Work to be completed
Pull every line of the records below and reproduce each one verbatim.

Provided material
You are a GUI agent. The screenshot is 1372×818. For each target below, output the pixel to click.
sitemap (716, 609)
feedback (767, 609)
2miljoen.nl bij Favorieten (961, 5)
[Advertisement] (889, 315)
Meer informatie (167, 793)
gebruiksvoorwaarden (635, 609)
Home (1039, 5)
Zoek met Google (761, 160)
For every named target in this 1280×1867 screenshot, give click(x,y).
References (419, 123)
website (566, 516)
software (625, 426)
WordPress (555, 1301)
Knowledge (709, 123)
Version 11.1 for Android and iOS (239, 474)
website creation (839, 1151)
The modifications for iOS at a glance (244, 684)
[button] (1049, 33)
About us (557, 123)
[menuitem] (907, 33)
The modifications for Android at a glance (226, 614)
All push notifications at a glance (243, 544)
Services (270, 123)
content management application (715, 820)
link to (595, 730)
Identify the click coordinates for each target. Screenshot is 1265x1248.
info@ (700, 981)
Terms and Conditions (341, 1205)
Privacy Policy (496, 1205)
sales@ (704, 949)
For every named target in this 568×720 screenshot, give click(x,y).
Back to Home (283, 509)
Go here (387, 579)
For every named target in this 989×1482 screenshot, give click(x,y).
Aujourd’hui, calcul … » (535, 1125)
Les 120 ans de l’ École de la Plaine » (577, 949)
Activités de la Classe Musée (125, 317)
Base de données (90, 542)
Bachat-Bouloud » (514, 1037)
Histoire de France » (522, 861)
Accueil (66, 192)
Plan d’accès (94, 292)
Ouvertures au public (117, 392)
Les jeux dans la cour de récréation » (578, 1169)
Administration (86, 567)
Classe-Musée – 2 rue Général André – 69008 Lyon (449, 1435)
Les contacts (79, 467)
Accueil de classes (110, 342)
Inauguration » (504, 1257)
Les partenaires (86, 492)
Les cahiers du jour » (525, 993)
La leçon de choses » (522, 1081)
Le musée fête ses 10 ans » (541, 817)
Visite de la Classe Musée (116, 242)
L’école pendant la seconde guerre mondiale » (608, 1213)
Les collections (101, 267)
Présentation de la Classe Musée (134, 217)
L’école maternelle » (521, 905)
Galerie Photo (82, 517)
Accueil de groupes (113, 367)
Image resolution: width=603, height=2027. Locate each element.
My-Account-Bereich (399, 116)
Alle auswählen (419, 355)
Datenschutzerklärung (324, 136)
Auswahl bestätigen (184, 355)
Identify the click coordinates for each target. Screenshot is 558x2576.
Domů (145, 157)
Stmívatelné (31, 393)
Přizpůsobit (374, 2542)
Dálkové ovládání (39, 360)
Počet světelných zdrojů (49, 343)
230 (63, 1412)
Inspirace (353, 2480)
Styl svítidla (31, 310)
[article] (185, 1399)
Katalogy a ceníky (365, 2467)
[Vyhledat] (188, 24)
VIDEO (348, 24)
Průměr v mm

Result below
You are a GUI agent. The screenshot is 1372×818. For each target below, output the pixel to click.
sitemap (716, 609)
feedback (767, 609)
2miljoen.nl bij Favorieten (961, 5)
[Advertisement] (889, 315)
Meer informatie (167, 793)
gebruiksvoorwaarden (635, 609)
Home (1039, 5)
Zoek met Google (761, 160)
For every named target in this 1280×1867 screenshot, give click(x,y).
References (419, 123)
website (566, 516)
software (625, 426)
WordPress (555, 1301)
Knowledge (709, 123)
Version 11.1 for Android and iOS (239, 474)
website creation (839, 1151)
The modifications for iOS at a glance (244, 684)
[button] (1049, 33)
About us (557, 123)
[menuitem] (907, 33)
The modifications for Android at a glance (226, 614)
All push notifications at a glance (243, 544)
Services (270, 123)
content management application (715, 820)
link to (595, 730)
Identify the click coordinates for each target. Screenshot is 1265x1248.
info@ (700, 981)
Terms and Conditions (341, 1205)
Privacy Policy (496, 1205)
sales@ (704, 949)
For every named target in this 568×720 screenshot, give click(x,y).
Back to Home (283, 509)
Go here (387, 579)
For every named target in this 989×1482 screenshot, give click(x,y).
Aujourd’hui, calcul … » (535, 1125)
Les 120 ans de l’ École de la Plaine » (577, 949)
Activités de la Classe Musée (125, 317)
Base de données (90, 542)
Bachat-Bouloud » (514, 1037)
Histoire de France » (522, 861)
Accueil (66, 192)
Plan d’accès (94, 292)
Ouvertures au public (117, 392)
Les jeux dans la cour de récréation » (578, 1169)
Administration (86, 567)
Classe-Musée – 2 rue Général André – 69008 Lyon (449, 1435)
Les contacts (79, 467)
Accueil de classes (110, 342)
Inauguration » (504, 1257)
Les partenaires (86, 492)
Les cahiers du jour » (525, 993)
La leçon de choses » (522, 1081)
Le musée fête ses 10 ans » (541, 817)
Visite de la Classe Musée (116, 242)
L’école pendant la seconde guerre mondiale » (608, 1213)
Les collections (101, 267)
Présentation de la Classe Musée (134, 217)
L’école maternelle » (521, 905)
Galerie Photo (82, 517)
Accueil de groupes (113, 367)
Image resolution: width=603, height=2027. Locate each element.
My-Account-Bereich (399, 116)
Alle auswählen (419, 355)
Datenschutzerklärung (324, 136)
Auswahl bestätigen (184, 355)
Identify the click coordinates for each target. Screenshot is 558x2576.
Domů (145, 157)
Stmívatelné (31, 393)
Přizpůsobit (374, 2542)
Dálkové ovládání (39, 360)
Počet světelných zdrojů (49, 343)
230 (63, 1412)
Inspirace (353, 2480)
Styl svítidla (31, 310)
[article] (185, 1399)
Katalogy a ceníky (365, 2467)
[Vyhledat] (188, 24)
VIDEO (348, 24)
Průměr v mm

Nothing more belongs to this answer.